The intent of the Draft Guidance is to provide a new pathway to support and facilitate the development of individualized therapies, shortening regulatory review times and bringing safe and effective therapies to market faster. This Draft Guidance is forward-thinking in its specificity for rare diseases with bleak prognoses and severe unmet medical need, that also have well-understood natural histories (e.g., via patient registries) and for which randomized clinical trials are infeasible and/or unethical. The pathway specifies various eligibility criteria, including the requirement that diseases be targetable via personalized therapies, with particular emphasis on genome editing (GE) and RNA-based therapies.
As currently written, there is a provision within the Draft Guidance Document that could prevent this new pathway from being usable for many different treatment modalities* outside of GE or RNA therapies. The Draft Guidance says that “While this guidance specifically discusses genome editing (GE) and RNA-based therapies… the general concepts may apply to other types of individualized therapies” (lines 40-42). This language would be strengthened by simply removing the word “may” in line 41, so that all types of promising individualized therapies meeting the pathway requirements can potentially reach patients sooner.
To access and review this FDA Draft Guidance document, please follow this link.

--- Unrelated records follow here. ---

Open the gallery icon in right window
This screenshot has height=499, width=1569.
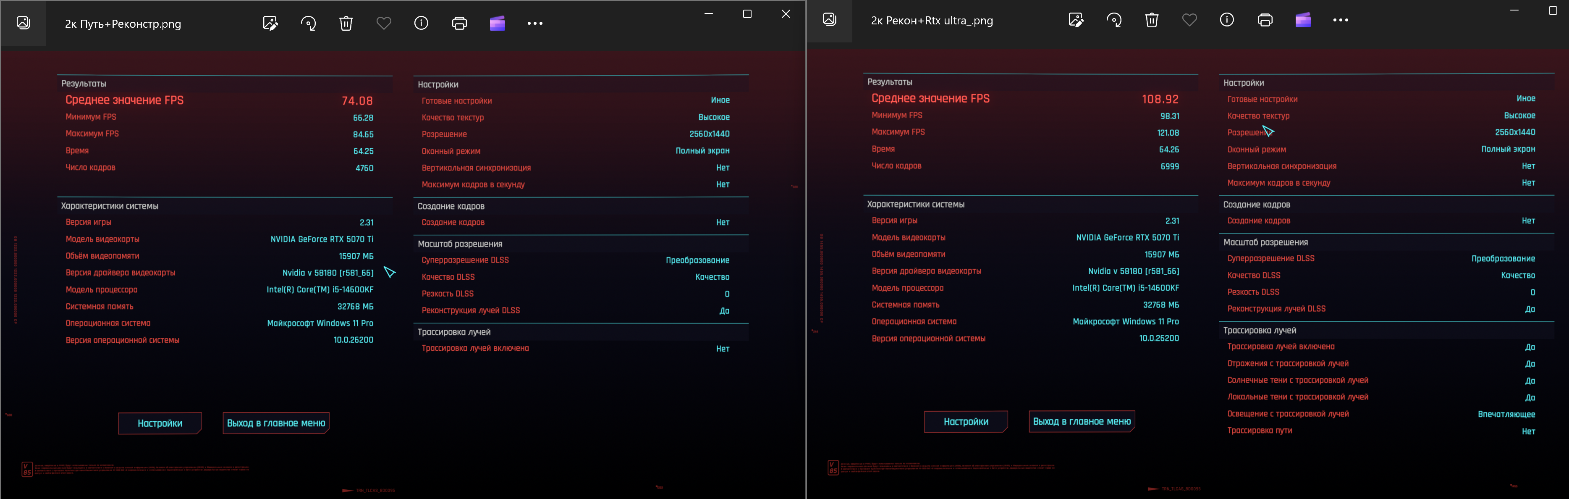830,19
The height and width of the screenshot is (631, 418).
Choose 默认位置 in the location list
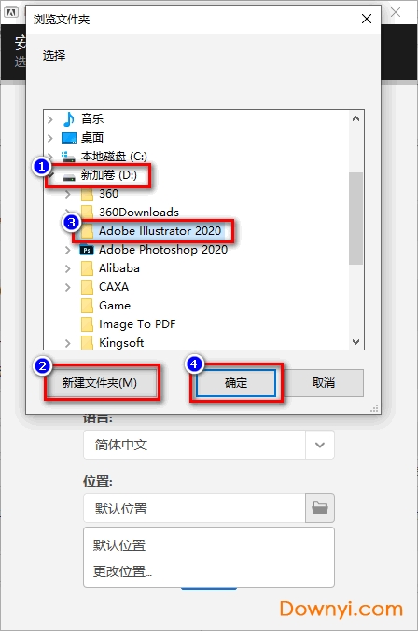click(119, 545)
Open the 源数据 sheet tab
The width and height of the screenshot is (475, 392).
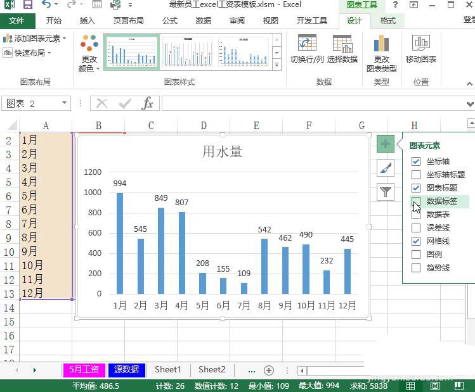[x=126, y=369]
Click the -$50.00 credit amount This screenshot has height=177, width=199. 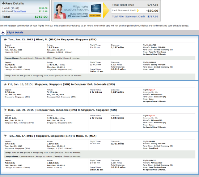tap(152, 11)
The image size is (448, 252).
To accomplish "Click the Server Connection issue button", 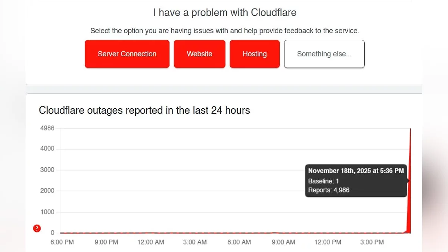I will (x=127, y=54).
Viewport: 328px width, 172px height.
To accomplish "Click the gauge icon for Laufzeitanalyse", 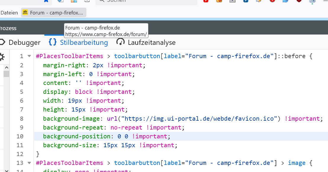I will (121, 42).
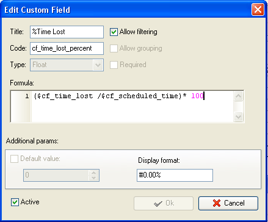Uncheck the Allow filtering checkbox
The height and width of the screenshot is (222, 268).
click(x=114, y=32)
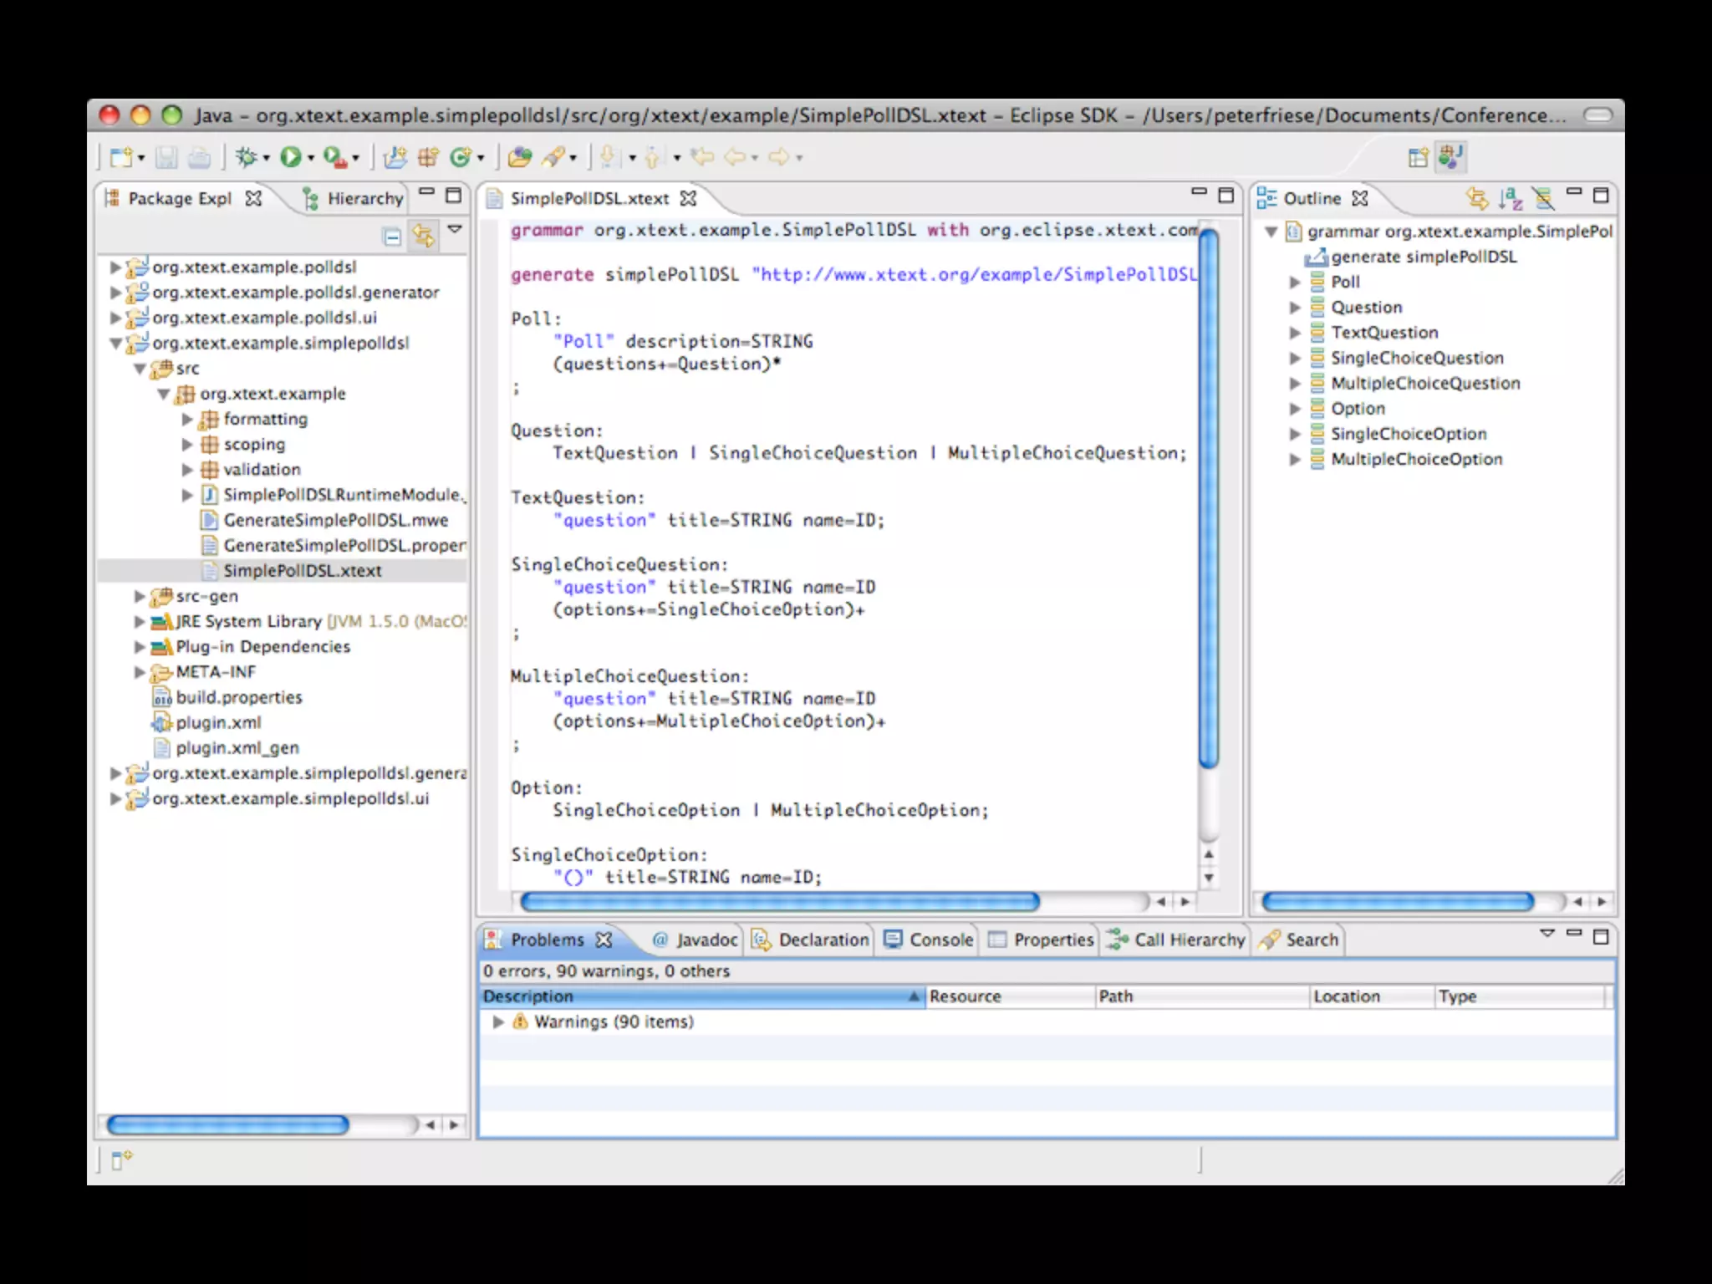Click the Open Type toolbar icon
The width and height of the screenshot is (1712, 1284).
[519, 156]
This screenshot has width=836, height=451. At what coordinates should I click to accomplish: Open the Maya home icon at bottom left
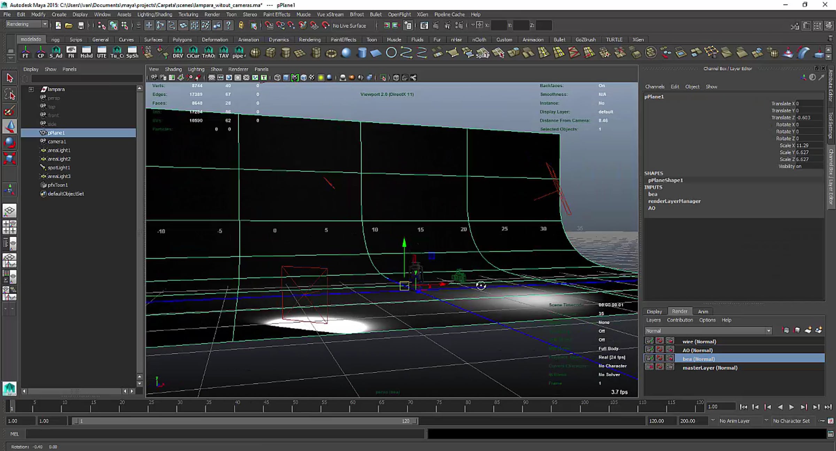[x=9, y=389]
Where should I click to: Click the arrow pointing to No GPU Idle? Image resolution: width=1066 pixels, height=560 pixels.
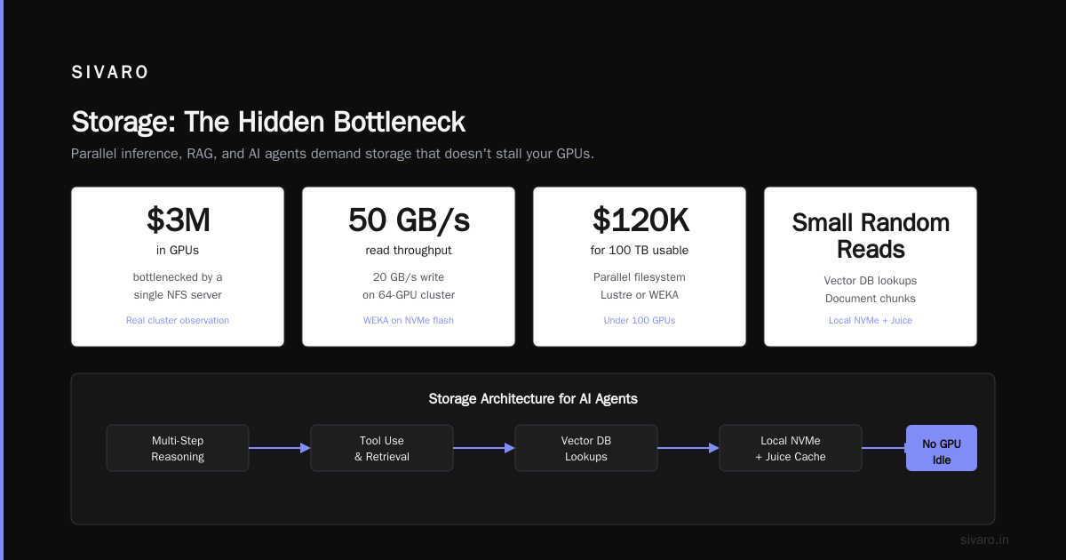tap(884, 448)
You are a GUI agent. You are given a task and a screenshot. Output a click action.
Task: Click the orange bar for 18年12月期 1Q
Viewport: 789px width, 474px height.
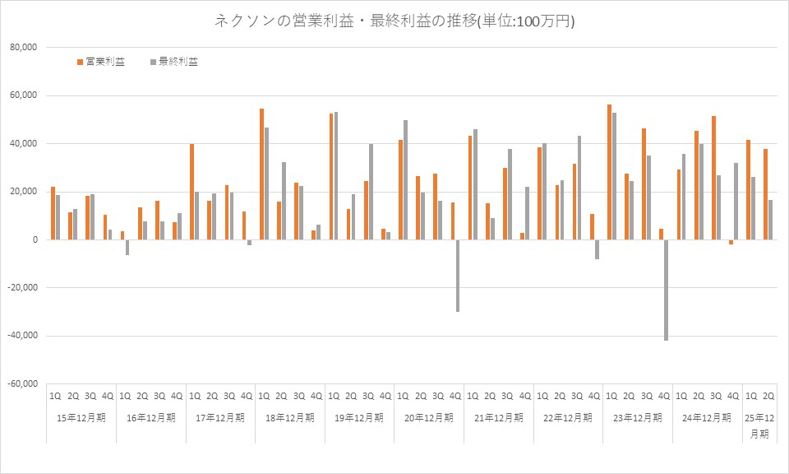[x=261, y=174]
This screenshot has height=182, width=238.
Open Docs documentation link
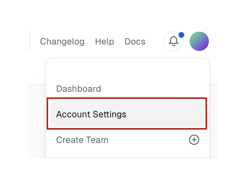[135, 41]
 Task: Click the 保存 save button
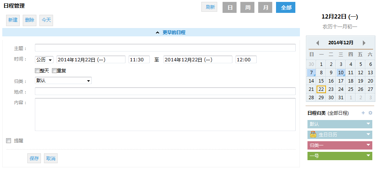34,158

If this topic and potential innovation is important to your disease community, or to you personally, please consider making a public comment by the April 27, 2026 deadline in support of this Guidance. Comments can be submitted as electronic attachments (e.g., a typewritten letter, in Word or PDF documents), or, entered as free-form text within the comment portal. For additional tips on submitting comments, please visit the FDA website, or be sure to click on the “Commenter’s Checklist” within the comment portal. To see other comments already submitted on this topic, please click here.
* Examples of therapies not directly covered by this guidance include: cellular vaccines being developed for oncology, immunotherapies or indirect mechanism treatments such as immune modulating monoclonal antibodies, metabolic modulators for diabetes, neurotransmitter-acting drugs for depression, polygenic/multifactorial disease therapies (Type 2 diabetes, many autoimmune diseases), etc.